Does anyone else find that ridiculous? There are several large reasons for why this was a preventable disaster.
A good place to start would be with the location of the leak. As Charles Krauthammer asks, why are we drilling in 5,000 feet of water?
Here’s my question: Why are we drilling in 5,000 feet of water in the first place?
Many reasons, but this one goes unmentioned: Environmental chic has driven us out there. As production from the shallower Gulf of Mexico wells declines, we go deep (1,000 feet and more) and ultra deep (5,000 feet and more), in part because environmentalists have succeeded in rendering the Pacific and nearly all the Atlantic coast off-limits to oil production.
And of course, in the safest of all places, on land, we’ve had a 30-year ban on drilling in the Arctic National Wildlife Refuge.
We shouldn't be drilling in such deep waters to begin with, but because environmentalists are doing what they do, we end up drilling in places that just aren't safe. The picture below does a fantastic job of showing just how much of the US coast is unavailable for drilling.

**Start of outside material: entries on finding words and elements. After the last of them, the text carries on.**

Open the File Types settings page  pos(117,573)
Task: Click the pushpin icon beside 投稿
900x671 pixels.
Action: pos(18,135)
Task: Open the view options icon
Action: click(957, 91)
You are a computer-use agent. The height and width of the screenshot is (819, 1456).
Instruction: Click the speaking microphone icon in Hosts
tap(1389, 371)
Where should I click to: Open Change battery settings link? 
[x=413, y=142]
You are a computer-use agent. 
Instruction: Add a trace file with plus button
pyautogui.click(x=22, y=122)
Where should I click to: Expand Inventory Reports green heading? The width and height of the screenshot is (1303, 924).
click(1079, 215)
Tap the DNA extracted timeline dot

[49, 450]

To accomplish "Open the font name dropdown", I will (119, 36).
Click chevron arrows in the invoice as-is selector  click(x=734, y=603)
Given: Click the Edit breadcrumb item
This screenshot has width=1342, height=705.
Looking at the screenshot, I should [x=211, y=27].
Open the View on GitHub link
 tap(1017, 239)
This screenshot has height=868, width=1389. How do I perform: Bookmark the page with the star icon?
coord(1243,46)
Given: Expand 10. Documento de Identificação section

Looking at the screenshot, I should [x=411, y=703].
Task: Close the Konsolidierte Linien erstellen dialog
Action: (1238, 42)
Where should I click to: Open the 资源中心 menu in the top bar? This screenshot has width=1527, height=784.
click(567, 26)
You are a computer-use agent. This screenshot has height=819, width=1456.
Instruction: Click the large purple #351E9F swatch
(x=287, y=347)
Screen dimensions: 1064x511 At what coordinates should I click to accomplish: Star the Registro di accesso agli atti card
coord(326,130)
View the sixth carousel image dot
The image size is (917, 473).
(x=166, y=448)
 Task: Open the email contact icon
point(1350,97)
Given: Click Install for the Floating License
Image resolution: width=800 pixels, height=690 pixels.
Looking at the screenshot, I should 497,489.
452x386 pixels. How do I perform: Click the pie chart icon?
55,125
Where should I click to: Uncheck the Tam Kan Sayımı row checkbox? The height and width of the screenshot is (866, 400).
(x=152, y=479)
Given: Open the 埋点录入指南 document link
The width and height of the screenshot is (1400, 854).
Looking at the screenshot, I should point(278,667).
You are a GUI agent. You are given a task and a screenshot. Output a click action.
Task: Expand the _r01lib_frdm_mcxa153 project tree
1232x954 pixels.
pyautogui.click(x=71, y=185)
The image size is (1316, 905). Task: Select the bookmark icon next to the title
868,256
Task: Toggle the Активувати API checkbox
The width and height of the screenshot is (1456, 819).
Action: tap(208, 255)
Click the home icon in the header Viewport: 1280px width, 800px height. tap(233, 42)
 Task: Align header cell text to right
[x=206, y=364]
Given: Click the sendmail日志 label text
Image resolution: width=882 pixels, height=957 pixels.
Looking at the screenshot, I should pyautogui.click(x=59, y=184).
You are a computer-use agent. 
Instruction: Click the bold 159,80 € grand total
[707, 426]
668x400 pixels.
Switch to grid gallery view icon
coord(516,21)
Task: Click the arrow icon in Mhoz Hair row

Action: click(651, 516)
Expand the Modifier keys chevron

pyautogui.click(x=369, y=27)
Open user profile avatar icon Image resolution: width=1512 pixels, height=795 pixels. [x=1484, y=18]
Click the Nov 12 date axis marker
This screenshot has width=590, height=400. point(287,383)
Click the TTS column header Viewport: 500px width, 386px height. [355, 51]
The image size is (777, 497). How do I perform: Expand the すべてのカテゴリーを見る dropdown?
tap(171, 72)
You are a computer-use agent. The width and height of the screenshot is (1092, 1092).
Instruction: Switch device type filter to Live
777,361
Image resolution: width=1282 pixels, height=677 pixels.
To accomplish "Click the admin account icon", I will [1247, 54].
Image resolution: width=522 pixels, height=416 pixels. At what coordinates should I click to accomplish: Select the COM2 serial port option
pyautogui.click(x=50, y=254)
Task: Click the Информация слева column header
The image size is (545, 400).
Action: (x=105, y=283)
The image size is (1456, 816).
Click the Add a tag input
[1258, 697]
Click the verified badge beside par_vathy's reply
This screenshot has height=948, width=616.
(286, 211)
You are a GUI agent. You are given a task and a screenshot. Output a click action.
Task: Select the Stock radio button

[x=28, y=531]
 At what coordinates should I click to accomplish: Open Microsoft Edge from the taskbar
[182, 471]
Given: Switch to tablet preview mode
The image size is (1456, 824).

On this same note we have to wonder why we're drilling at depths that prevent us from plugging the leak. Wouldn't it of made sense to open up shallower waters elsewhere, and ban drilling at certain depths until we have the means to quickly and efficiently stop leaks? Call me crazy but it seems far more harmful to the environment to stop safe drilling, but allow the more risky drilling, especially when your "efficient method" to stopping the leak is dumping mud on it.
Which brings me to the next point: Regulation.
The idea of a conservative talking about regulating is something may seem hypocritical, so before we continue I want to point out that (most) conservatives don't advocate removing all regulations. We simply believe that there is too much regulation in some areas, and that too much regulation strangles economies. But some regulations are just common sense, and some limited government oversight can be a good thing. Safety regulations for things like explosions or blowout leaks are generally things that fall into that good category. The problem isn't that those regulations aren't in place - they are -the problem is that BP was exempt from those rules:
Petrochemical giant BP didn't file a plan to specifically handle a major oil spill from an uncontrolled blowout at its Deepwater Horizon project because the federal agency that regulates offshore rigs changed its rules two years ago to exempt certain projects in the central Gulf region, according to an Associated Press review of official records.
The Minerals Management Service, an arm of the Interior Department known for its cozy relationship with major oil companies, says it issued the rule relief because some of the industrywide mandates weren't practical for all of the exploratory and production projects operating in the Gulf region.
The blowout rule, the fact that it was lifted in April 2008 for rigs that didn't fit at least one of five conditions, and confusion about whether the BP Deepwater Horizon project was covered by the regulation, caught the attention of Interior Secretary Ken Salazar.
The Deep Horizon was an expensive rig, and the article says it was the "most advanced in the world.". So do alarms go for anyone else when a supposedly super advanced rig has the worst possible scenario possible after every single safety feature fails, and after it's been granted exemption from regulations intended to prevent that disaster? Somebody was cutting corners here, and someone else failed to find out that said corners were missing. This wasn't a disaster and warning against offshore drilling, this was a disaster and warning against corruption and stupidity.
At the end of the day I just never understood the Oil Spill = Offshore Drilling is Bad reaction. Yes, I'm fully aware of what's happening and what it will do to people's livelihoods as well as the environment. I understand the devastation and the threat, but I also recognize that this disaster was entirely preventable, and that the benefits of offshore drilling outweigh the costs. There will always be problems and complications when you're doing something, regardless of how positive that thing is. This shouldn't deter us from doing that.
Besides what is the alternative, exactly? Do people actually think this helps? We can stop offshore drilling and purchase our oil from other countries, but how do you think Brazil, Mexico, and other nations get their oil? Do you think their safety regulations come close to ours? If offshore drilling is so dangerous that we risk completely destroying the oceans and ourselves with it, does it matter who does it? Or is it only American oil rigs that explode, despite our higher safety standards?
The Deepwater Horizon was a terrible thing, but we shouldn't create another terrible scenario by attacking drilling in America. Before we all start getting hysterical we need to take a step back and look at this for what it really was - a preventable disaster caused by a mixture of corruption and greed - and remind ourselves that we have the power to make offshore drilling safe, where other nations won't. We also have to remind ourselves that the planet is a durable thing, and with our help it will recover.